Bu örnek şahsiyetlerden biri de Selahaddin Eyyûbî’dir. Selahaddin Eyyûbî, hayatının her yönüyle bize örneklik oluşturmuştur. Örneğin, Sultan Selahaddin’in cihad aşkı ve anlayışından bahsedelim: Sultan Selahaddin cihada adeta âşıktı. Cihad, onun en büyük zevki ve ruhunun gıdası idi. Selahaddin için ‘cihad’ hakkında kitap yazan Kadı İbni Şeddad şöyle diyor: “Cihad uğruna o, çoluk çocuğundan, sülalesinden, vatanından, yuvasından ve bütün mal ve mülkünden ayrılmaya razı olmuş ve bir rüzgârın söküp savurabileceği kadar basit bir çadırda yaşamaya katlanmıştı. Bütün gün boyu Sultan, bir lokma bile ağzına yiyecek koymazdı. Sadece doktorunun ısrarı ve tavsiyesi üzerine bir şerbet içiyordu. Doktoru bana dedi ki: Bir keresinde Sultan cuma gününden pazar gününe kadar birkaç lokmadan başka bir şey yemedi. Savaş alanında başka bir şey ile ilgilenmiyor, hiçbir şey aklına gelmiyordu.”1 Selahaddin Eyyûbî kendi döneminin şartları itibariyle savaş meydanında yaptığı cihada bu kadar bağlıyken, bugün bizler bulunduğumuz şartlar itibariyle cihada ne kadar bağlıyız?

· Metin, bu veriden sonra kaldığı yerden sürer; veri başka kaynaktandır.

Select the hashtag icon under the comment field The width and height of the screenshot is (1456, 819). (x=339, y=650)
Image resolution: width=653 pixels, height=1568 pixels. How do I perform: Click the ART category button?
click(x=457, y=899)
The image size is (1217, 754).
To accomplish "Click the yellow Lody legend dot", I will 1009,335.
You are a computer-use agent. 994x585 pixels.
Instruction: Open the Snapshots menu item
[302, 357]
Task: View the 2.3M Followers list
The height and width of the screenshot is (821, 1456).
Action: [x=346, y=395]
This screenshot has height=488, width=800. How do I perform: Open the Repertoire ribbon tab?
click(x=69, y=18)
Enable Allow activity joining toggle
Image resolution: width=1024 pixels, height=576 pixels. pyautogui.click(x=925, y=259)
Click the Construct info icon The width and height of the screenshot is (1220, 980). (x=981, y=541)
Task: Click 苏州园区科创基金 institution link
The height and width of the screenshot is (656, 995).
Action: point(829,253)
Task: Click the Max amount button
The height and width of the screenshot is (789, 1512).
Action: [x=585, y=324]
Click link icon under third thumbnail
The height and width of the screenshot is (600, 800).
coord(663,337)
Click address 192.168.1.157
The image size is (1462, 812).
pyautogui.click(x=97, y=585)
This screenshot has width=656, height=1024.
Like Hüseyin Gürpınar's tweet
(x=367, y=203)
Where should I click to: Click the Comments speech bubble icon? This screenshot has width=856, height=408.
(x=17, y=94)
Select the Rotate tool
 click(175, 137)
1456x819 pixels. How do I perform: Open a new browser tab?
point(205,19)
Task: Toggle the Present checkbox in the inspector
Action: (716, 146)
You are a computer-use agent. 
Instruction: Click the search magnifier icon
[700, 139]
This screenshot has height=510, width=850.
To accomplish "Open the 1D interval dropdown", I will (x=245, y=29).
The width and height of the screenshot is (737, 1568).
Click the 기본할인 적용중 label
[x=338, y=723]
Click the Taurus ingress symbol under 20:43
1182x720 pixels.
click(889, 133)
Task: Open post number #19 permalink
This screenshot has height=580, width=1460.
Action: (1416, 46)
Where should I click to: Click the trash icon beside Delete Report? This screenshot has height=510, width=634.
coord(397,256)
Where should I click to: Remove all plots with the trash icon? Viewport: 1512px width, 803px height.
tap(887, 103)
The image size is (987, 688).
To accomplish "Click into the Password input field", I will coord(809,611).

Örneklik oluşturduğu özelliklerinden diğer bir tanesi de ilme verdiği önemdir. Nitekim Selahaddin Eyyûbî, hocası Kadı el-Fadıl hakkında şöyle demiştir. “Ben nice yerleri kılıcımla değil, Kadı el-Fadıl’ın görüşüyle fethettim.”2 Değişimi ve özgürlüğü yöneten bilgidir, zihinlerdeki işgal sona ermeden İslam topraklarındaki işgalin sona ermeyeceğini bilen Selahaddin, Kadı el-Fadıl gibi ilim adamlarının İslam coğrafyasında açtığı medreselerle zihinlerdeki işgali sona erdirip İslam topraklarını özgürlüğüne kavuşturmuştur. Bugün bizler de işgal altında olan İslam coğrafyalarını yeniden özgürlüğüne kavuşturmak istiyorsak, önce işgal altında olan zihinlerimizi ilimle, bilgiyle özgürlüğüne kavuşturmamız gerekir.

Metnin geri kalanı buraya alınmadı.